For simplicity, we assume that the atomic orbitals are orthogonal¹, i.e. \(\langle1|2\rangle=0\). This orthogonality ensures that \(|\psi\rangle\) is normalized whenever \(|\phi_1|^2 + |\phi_2|^2 = 1\).

To find the possible values of \(\phi_{1}\) and \(\phi_{2}\) and the associated eigenenergies of the molecular orbitals, we apply the full Hamiltonian to \(|\psi\rangle\):

\[ H|\psi\rangle = E|\psi\rangle = \phi_{1}H|1\rangle + \phi_{2}H|2\rangle. \]

Taking the left inner product with \(\langle1|\), we obtain

\[ \langle1|E|\psi\rangle = \phi_{1}\langle1|\hat{H}|1\rangle + \phi_{2}\langle1|\hat{H}|2\rangle = E \phi_{1}. \]

Similarly, taking the inner product with \(\langle2|\) yields:

\[ E \phi_2 = \phi_{1}\langle2|\hat{H}|1\rangle + \phi_{2}\langle2|\hat{H}|2\rangle. \]

We combine these two equations into an eigenvalue problem:

\[ E \begin{pmatrix} \phi_1 \\ \phi_2 \end{pmatrix} = \begin{pmatrix} \langle1|\hat{H}|1\rangle & \langle1|\hat{H}|2\rangle \\ \langle2|\hat{H}|1\rangle & \langle2|\hat{H}|2\rangle \end{pmatrix} \begin{pmatrix} \phi_1 \\ \phi_2\end{pmatrix}. \]

The eigenvalue problem depends on only two parameters: the onsite energy \(\langle1|\hat{H}|1\rangle = \langle2|\hat{H}|2\rangle \equiv E_0\) that gives the energy of an electron occupying either of the atomic orbitals, and the hopping integral (or just hopping) \(\langle1|\hat{H}|2\rangle \equiv -t\) that characterizes the energy associated with the electron moving between the two orbitals.

First, let us examine what constitutes the onsite energy and the hopping:

\[ E_0 = \langle1|\hat{H}|1\rangle = \langle1|\hat{V}_1 + \hat{V}_2 + \hat{K}|1\rangle = \varepsilon_0 + \langle1|\hat{V}_2|1\rangle, \]

where we used that \((\hat{V}_1 + \hat{K})|1\rangle = \varepsilon_0|1\rangle\).

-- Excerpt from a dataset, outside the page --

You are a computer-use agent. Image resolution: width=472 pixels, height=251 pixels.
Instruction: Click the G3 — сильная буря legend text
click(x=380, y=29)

In other words, the onsite energy is the combination of the energy of the original orbital plus the energy shift \(\langle1|\hat{V}_2|1\rangle\) of the electron due to the potential of the neighboring atom. Second, the hopping is given by:

\[ t = -\langle1|\hat{H}|2\rangle = -\langle1|\hat{V}_1 + \hat{V}_2 + \hat{K}|2\rangle = -\langle1|\hat{V}_1|2\rangle. \]

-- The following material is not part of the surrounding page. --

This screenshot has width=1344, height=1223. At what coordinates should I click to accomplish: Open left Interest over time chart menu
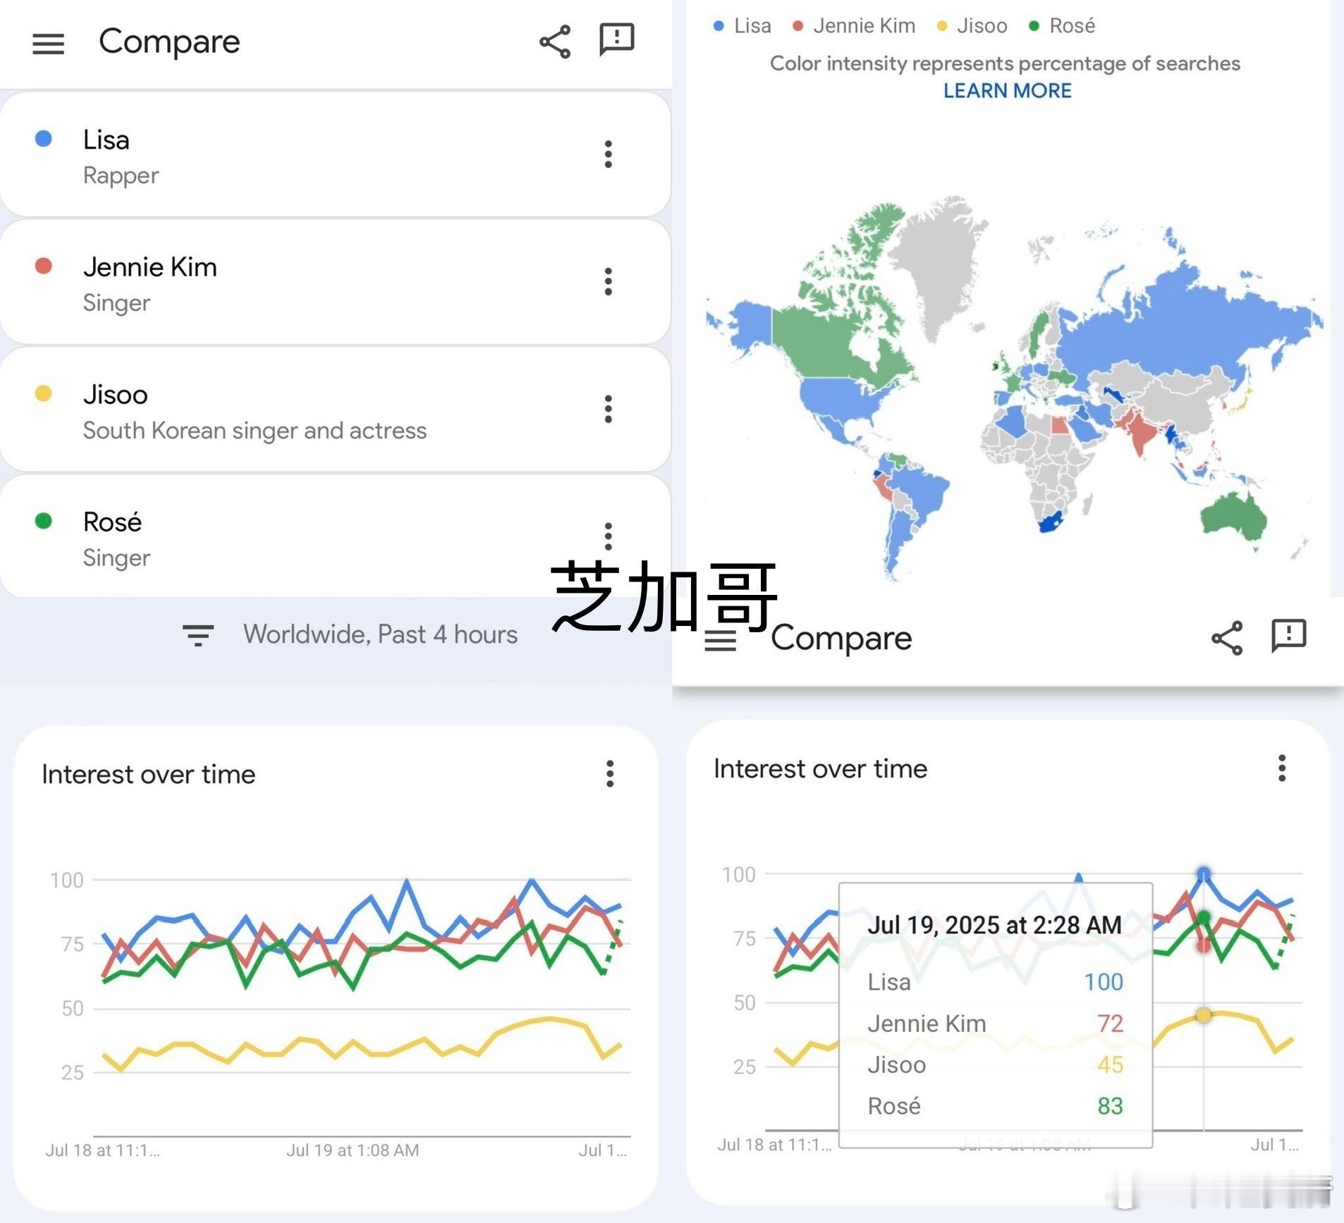point(610,773)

The orbitals \(|n\rangle\) are purely real because we consider bound state solutions of the Schrödinger equation. Hence \(t\) is real as well.

The eigenvalue problem we obtained describes a particle with a discrete \(2×2\) Hamiltonian:

\[ H = \begin{pmatrix} E_0 & -t \\ -t & E_0 \end{pmatrix}. \]

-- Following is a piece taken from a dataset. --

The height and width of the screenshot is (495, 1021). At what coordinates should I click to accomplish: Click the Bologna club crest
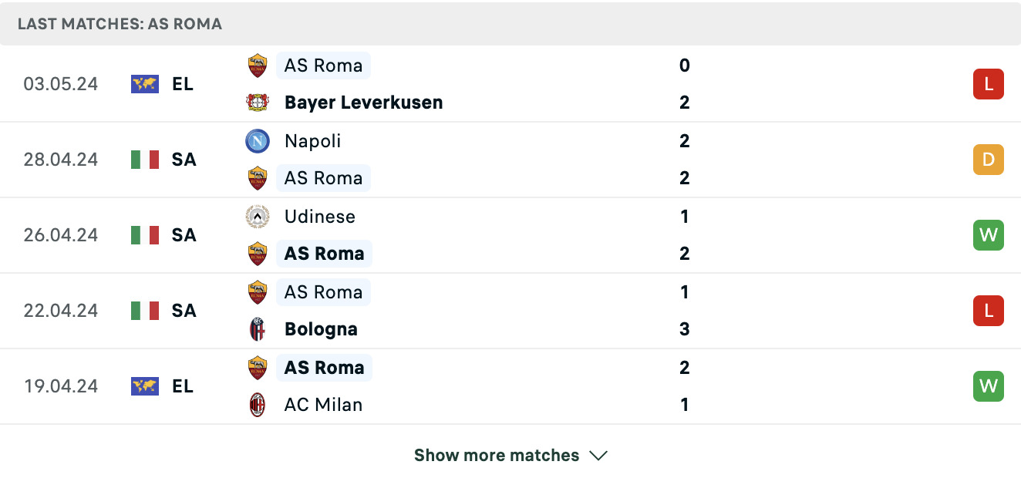pyautogui.click(x=258, y=329)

Diagonalizing this LCAO Hamiltonian yields the following two eigenvalues:

\[ E_{\pm} = E_0 \mp t. \]

The eigenvector corresponding to the eigenvalue \(E_+ = E_0 - t\) is even and symmetric:

\[ |\psi_{+}\rangle = \tfrac{1}{\sqrt{2}}(|1\rangle + |2\rangle), \]

while the eigenvector with energy \(E_- = E_0 + t\)

\[ |\psi_{-}\rangle = \tfrac{1}{\sqrt{2}}(|1\rangle - |2\rangle) \]

is odd/antisymmetric.

The molecular orbitals are shown in the figure below. According to the node theorem of quantum mechanics, wave functions with lower energies have fewer points where \(\psi=0\). Because \(\psi_- = 0\) between the two atoms, and \(\psi_+\) is not, we conclude that \(E_+ < E_-\), and therefore \(t > 0\).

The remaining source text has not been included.